Na política internacional, Donald Trump vangloriou-se dos ataques à Venezuela e ao Irã, ao mesmo tempo que elogiava sua relação com a presidente venezuelana Delcy Rodríguez – “Acabamos de receber de nosso novo amigo e parceiro, a Venezuela, mais de 80 milhões de barris de petróleo” – e a ameaça constante a Teerã: “Só nos últimos meses, com os protestos, eles mataram pelo menos 32 mil manifestantes em seu próprio país. Impedimos que muitos deles fossem enforcados sob a ameaça de violência extrema, mas são pessoas terríveis. Eles já desenvolveram mísseis que podem ameaçar a Europa e nossas bases no exterior, e estão trabalhando para construir mísseis que em breve atingirão os Estados Unidos. Foram avisados ​​para não tentarem reconstruir seu programa de armas, particularmente armas nucleares. Mesmo assim, continuam recomeçando. Estamos negociando com eles. Eles querem fechar um acordo, mas não ouvimos aquelas palavras secretas: nunca teremos uma arma nuclear. Minha preferência é resolver esse problema por meio da diplomacia, mas uma coisa é certa: nunca.” Não permitirei que o maior patrocinador do terrorismo no mundo — que é o que eles são, de longe — possua uma arma nuclear. Não posso permitir que isso aconteça.”

A incerteza em torno do Irã nos próximos dias, próximo ao qual os EUA posicionaram dois porta-aviões, domina a agenda política americana, já ofuscada pela decisão da Suprema Corte na última sexta-feira contra o uso do direito internacional de emergência para desencadear uma guerra comercial global: “Acabou de haver uma decisão muito infeliz da Suprema Corte.
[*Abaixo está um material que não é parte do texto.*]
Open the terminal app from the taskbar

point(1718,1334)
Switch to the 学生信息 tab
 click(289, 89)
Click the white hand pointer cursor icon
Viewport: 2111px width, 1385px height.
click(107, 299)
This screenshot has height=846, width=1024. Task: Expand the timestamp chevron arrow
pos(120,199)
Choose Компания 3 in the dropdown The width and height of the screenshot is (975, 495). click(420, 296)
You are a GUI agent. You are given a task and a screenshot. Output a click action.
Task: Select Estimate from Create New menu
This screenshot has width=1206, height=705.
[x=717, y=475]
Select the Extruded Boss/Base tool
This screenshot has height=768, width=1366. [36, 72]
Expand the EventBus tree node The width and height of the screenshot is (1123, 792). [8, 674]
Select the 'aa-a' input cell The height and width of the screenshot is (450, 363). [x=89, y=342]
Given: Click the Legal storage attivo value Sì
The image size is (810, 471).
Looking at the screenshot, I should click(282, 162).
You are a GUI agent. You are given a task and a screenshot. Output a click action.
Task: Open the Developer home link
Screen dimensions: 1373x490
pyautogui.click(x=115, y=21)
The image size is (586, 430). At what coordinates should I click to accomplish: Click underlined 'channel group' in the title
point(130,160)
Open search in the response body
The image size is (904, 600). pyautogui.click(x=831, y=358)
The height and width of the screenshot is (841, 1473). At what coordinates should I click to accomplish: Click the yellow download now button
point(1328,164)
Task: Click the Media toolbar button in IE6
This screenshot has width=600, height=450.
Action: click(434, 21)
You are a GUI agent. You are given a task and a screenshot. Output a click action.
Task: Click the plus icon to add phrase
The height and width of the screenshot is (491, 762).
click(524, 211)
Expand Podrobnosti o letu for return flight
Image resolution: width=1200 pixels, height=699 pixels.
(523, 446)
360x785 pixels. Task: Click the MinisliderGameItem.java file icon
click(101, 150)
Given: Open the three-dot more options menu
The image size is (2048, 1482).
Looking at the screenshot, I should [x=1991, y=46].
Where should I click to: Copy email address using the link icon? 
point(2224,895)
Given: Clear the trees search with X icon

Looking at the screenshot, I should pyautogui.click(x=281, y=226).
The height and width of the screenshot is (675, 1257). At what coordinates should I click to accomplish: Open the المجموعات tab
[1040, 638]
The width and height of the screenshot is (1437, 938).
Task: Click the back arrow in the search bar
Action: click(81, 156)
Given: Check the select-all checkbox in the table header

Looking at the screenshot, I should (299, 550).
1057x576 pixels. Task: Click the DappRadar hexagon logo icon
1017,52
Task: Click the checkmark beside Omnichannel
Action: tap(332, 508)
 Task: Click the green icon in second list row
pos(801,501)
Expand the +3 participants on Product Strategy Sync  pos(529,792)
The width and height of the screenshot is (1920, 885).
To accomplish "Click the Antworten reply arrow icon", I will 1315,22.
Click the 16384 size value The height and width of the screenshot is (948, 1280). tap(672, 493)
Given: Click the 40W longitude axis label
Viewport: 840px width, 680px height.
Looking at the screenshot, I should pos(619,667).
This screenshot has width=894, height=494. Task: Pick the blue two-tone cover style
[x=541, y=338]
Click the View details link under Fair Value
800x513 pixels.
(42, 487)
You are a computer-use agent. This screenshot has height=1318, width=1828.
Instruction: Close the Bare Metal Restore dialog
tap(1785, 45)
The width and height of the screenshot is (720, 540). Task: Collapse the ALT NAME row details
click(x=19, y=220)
Portanto, apesar da decisão decepcionante, acredito que as tarifas pagas por países estrangeiros substituirão, como no passado, o atual sistema de imposto de renda, o que trará grande alívio financeiro para as pessoas que amo. No futuro, fábricas, empregos, investimentos e trilhões e trilhões de dólares continuarão a fluir para os Estados Unidos da América, porque finalmente temos um presidente que coloca a América em primeiro lugar. Eu amo a América.”

Entretanto, o congressista democrata Al Green, do Texas, foi retirado do discurso por exibir uma placa com a frase "negros não são macacos", em resposta ao vídeo racista contra os Obamas compartilhado por Trump em suas redes sociais.